Measuring and Expanding the Value of Community
Joseph Porcelli, the Director of Engagement Services for GovDelivery & GovLoop, discussed the importance of community and provide a few case studies as examples.
WordPress.org & Optimizing Security for your WordPress sites
Andrew Nacin, Lead Developer of WordPress.org, provided a brief overview about WordPress’s security, its core software and how WordPress approaches development.
WordPress Powers the News – Publishing Inside The Washington Post
Melissa Bell, Director of Blog Engagement at The Washington Post discussed how WordPress is utilized to share the news online.

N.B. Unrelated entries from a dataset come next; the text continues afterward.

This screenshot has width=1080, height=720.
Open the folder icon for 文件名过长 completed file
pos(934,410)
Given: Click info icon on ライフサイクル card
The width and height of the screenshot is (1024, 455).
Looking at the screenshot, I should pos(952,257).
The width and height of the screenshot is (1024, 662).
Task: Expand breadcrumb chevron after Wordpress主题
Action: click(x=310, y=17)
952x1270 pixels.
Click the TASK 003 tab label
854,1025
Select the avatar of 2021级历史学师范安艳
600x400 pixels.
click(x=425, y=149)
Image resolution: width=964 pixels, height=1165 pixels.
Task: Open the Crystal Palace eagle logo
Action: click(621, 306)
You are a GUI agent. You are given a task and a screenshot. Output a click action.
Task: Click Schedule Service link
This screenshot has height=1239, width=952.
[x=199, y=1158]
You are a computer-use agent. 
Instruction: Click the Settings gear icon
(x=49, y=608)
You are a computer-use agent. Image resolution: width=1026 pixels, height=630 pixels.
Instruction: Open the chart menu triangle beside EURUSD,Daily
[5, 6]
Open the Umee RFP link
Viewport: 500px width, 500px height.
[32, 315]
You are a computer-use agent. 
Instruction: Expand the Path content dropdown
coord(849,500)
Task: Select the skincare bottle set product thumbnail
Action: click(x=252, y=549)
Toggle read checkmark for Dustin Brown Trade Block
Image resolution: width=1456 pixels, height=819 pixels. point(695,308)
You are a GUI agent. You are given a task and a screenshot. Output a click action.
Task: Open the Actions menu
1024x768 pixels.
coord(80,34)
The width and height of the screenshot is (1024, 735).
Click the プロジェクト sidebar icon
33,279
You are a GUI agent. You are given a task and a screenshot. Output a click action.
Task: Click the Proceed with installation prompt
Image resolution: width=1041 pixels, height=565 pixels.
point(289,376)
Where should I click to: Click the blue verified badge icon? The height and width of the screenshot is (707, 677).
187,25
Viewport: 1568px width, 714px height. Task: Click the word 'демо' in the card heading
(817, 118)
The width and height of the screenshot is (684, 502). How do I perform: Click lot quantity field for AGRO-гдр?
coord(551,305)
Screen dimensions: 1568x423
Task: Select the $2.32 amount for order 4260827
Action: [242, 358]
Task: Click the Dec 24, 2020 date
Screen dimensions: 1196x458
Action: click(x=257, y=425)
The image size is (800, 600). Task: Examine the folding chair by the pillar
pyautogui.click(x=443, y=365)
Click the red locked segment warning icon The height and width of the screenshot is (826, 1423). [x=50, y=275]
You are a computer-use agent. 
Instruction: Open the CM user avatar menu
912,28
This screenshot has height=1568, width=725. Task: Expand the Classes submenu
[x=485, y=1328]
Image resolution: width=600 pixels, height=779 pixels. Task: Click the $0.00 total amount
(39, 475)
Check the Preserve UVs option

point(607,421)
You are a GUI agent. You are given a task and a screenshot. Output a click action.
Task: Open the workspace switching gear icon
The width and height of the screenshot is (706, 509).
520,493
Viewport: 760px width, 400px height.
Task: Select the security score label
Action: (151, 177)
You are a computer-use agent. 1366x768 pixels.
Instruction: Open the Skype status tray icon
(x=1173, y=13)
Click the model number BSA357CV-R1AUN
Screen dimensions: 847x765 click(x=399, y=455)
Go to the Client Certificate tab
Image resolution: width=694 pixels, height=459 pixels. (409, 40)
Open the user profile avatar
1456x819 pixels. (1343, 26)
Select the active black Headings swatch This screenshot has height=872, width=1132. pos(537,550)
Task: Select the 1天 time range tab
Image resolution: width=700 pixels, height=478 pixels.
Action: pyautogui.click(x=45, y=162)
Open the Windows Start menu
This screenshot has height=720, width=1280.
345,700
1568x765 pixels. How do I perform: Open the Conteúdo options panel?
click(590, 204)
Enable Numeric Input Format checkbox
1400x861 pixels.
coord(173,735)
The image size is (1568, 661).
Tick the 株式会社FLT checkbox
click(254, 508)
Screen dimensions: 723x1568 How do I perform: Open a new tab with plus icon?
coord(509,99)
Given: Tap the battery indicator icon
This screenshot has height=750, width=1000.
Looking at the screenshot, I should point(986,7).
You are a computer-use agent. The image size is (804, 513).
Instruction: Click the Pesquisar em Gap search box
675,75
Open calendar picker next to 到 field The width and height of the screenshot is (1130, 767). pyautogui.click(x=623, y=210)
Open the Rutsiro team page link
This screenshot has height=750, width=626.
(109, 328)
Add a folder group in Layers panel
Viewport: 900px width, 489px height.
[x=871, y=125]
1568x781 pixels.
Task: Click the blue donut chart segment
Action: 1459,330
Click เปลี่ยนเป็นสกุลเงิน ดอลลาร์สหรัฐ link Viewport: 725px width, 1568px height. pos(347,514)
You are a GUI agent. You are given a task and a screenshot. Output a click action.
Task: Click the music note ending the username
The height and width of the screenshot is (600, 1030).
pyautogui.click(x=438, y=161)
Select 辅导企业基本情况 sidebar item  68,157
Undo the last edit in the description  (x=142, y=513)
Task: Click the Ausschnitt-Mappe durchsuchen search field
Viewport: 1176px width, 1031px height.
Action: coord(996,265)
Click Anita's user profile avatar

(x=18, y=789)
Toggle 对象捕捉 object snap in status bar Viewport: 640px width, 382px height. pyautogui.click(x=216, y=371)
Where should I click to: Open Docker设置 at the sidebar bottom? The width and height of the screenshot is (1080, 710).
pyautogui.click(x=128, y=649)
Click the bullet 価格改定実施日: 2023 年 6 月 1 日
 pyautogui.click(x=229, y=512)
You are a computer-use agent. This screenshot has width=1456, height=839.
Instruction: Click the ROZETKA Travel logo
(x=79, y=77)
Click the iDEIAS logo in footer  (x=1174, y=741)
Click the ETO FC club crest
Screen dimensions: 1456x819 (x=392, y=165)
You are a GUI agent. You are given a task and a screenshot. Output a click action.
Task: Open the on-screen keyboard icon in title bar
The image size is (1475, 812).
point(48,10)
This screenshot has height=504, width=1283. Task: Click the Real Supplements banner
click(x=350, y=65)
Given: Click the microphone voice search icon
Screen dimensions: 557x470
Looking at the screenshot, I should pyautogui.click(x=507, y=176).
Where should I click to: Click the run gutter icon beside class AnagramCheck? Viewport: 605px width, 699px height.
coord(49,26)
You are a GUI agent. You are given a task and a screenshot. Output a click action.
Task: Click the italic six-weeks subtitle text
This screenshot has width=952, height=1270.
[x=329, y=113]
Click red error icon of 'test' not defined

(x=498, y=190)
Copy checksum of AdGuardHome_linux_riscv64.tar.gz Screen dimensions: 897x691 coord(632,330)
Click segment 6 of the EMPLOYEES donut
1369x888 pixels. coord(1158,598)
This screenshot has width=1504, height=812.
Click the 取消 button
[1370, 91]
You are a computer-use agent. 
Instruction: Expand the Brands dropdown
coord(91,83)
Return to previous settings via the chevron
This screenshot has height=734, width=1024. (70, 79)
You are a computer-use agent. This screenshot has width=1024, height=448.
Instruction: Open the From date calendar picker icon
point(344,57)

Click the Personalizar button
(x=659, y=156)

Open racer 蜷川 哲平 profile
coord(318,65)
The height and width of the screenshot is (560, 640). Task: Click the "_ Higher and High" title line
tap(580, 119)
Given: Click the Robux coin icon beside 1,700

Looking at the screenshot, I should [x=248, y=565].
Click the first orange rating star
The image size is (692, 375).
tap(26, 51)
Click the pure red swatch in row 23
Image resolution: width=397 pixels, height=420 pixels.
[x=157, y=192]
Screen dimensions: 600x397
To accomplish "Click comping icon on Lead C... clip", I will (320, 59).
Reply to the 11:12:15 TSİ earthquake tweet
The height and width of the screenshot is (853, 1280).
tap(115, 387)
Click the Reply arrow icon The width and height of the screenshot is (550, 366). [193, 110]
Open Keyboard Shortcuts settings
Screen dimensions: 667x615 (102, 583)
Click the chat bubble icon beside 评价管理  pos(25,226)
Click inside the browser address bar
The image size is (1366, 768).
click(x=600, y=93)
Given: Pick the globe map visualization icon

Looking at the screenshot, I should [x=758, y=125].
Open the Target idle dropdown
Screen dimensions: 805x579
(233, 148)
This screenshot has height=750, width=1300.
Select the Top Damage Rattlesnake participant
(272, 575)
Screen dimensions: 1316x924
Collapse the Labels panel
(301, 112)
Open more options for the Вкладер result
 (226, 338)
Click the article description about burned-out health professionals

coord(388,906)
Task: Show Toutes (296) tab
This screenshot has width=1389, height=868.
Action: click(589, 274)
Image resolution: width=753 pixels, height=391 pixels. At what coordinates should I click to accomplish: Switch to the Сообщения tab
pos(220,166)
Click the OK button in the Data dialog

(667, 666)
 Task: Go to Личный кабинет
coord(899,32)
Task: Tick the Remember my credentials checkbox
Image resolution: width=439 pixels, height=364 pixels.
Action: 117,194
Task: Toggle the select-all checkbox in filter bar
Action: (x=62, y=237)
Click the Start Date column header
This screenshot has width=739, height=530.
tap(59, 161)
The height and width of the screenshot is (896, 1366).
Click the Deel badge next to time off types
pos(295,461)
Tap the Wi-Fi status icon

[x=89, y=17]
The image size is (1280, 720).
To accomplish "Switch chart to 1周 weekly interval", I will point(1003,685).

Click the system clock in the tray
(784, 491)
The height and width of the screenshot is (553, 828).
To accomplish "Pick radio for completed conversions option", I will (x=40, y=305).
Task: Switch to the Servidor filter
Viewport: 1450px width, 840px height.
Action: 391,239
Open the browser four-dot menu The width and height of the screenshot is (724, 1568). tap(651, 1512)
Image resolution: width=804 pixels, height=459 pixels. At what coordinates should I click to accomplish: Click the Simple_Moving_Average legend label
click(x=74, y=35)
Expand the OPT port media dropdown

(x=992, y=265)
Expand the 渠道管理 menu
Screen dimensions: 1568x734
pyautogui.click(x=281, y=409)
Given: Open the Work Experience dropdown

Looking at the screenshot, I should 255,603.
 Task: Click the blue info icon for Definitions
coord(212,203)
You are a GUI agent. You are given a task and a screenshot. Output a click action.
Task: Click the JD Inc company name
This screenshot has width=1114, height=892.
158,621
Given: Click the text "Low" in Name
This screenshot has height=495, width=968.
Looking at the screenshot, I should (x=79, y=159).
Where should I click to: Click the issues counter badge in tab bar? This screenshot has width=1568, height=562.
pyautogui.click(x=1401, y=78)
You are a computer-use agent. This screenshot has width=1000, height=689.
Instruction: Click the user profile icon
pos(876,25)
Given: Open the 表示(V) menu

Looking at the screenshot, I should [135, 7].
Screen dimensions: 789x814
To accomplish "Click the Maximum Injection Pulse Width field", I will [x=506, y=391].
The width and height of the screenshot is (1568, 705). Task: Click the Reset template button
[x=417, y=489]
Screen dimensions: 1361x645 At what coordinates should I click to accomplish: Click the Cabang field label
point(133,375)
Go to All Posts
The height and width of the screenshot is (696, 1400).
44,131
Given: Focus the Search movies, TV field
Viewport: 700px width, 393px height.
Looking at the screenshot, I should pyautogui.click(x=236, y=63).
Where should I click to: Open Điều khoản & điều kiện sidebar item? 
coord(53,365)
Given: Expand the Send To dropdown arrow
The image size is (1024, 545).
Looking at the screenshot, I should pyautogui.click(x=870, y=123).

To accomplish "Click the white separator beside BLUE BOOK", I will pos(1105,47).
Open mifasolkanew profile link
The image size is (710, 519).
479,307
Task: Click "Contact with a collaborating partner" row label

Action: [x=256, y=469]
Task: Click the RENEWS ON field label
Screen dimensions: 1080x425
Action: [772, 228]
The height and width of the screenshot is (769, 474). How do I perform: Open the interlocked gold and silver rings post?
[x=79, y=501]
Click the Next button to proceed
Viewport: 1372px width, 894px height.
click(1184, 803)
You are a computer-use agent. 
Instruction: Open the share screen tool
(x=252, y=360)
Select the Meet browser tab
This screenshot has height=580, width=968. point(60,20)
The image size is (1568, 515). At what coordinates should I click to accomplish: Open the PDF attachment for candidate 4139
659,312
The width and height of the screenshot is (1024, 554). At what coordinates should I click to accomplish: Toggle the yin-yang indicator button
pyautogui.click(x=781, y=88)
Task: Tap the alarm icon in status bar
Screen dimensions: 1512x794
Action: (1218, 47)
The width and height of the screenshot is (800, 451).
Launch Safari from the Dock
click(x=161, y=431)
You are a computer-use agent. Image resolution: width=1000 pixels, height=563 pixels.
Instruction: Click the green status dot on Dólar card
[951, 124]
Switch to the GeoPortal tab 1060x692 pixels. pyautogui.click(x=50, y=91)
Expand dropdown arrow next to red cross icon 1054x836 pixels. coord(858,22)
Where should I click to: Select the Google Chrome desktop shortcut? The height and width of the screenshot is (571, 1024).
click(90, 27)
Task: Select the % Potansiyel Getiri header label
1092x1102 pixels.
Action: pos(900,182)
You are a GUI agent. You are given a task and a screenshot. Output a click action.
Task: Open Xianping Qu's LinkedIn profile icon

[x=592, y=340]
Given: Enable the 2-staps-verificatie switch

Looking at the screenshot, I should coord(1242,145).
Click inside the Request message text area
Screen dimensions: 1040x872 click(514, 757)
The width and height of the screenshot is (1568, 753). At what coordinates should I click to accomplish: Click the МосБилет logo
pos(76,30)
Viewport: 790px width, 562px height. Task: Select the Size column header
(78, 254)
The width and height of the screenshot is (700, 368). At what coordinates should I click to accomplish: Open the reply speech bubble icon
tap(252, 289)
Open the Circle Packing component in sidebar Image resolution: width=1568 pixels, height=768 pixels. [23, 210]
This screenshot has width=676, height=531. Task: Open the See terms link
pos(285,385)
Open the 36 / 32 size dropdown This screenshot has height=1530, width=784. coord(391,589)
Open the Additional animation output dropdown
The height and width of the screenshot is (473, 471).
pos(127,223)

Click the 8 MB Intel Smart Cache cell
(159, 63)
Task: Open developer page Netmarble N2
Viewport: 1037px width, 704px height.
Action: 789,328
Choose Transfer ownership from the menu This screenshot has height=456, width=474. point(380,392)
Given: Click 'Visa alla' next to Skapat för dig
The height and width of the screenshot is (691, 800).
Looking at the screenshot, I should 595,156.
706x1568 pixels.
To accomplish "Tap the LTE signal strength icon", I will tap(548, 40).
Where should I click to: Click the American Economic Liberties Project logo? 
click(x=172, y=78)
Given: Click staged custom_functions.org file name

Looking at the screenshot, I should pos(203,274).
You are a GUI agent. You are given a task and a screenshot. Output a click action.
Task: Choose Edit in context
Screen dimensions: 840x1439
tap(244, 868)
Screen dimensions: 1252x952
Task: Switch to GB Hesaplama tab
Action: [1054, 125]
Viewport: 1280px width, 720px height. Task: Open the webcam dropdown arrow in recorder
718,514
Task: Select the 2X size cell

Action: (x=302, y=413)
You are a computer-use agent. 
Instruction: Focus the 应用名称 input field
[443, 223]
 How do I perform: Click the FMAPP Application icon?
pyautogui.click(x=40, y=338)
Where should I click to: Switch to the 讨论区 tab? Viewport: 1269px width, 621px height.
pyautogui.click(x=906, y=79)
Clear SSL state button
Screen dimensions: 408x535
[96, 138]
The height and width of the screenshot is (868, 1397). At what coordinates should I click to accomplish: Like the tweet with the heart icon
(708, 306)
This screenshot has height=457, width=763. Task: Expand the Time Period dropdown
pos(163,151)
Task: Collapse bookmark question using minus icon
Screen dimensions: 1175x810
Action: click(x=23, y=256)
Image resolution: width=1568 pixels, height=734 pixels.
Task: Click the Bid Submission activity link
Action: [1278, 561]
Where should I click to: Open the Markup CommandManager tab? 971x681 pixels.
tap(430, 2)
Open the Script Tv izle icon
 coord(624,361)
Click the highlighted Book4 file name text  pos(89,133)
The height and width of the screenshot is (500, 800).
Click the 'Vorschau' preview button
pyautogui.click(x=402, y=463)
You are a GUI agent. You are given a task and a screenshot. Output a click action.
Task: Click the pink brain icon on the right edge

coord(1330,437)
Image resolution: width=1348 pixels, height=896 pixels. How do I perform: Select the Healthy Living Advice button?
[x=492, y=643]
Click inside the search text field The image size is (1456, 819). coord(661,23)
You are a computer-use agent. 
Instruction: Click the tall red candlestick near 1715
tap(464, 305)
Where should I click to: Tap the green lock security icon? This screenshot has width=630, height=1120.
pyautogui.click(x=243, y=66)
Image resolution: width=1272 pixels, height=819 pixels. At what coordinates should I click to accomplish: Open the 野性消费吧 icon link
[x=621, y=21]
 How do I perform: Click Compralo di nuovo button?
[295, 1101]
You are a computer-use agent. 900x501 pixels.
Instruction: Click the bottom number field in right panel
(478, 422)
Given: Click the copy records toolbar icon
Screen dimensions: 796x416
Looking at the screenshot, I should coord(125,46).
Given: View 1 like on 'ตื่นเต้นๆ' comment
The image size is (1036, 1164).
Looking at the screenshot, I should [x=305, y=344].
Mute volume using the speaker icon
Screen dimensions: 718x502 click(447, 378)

WordPress Powers sites.usa.gov
James Mathieson, of the General Servcies Administration, discussed how sites.usa.gov plays into the Digital Government Strategy and what the future holds for this innovative platform.
From Legacy to the Future – Moving Technology Mountains
Robin Sidel and Evonne Young from the Kaiser Family Foundation highlighted how they migrated from a legacy platform to WordPress, providing an overview of the challenges, opportunities and best practices from their successful transition.
Technology Challenges of Migrating Kaiser Family Foundation
Alley Interactive’s Austin Smith, joins Robin & Evonne to discuss the technical challenges and complexities of migrating Kaiser Family Foundation’s long-time website from an old system to WordPress.
Scaling WordPress
WordPress.org’s Andrew Nacin presented some tips and ideas around scaling WordPress in the enterprise.
The StartUp Agency – A Case Study on CFPB
Dan Munz, David Kennedy and Greg Boone discuss how CFPB was born, what challenges they faced and how WordPress became their CMS backbone throughout it all.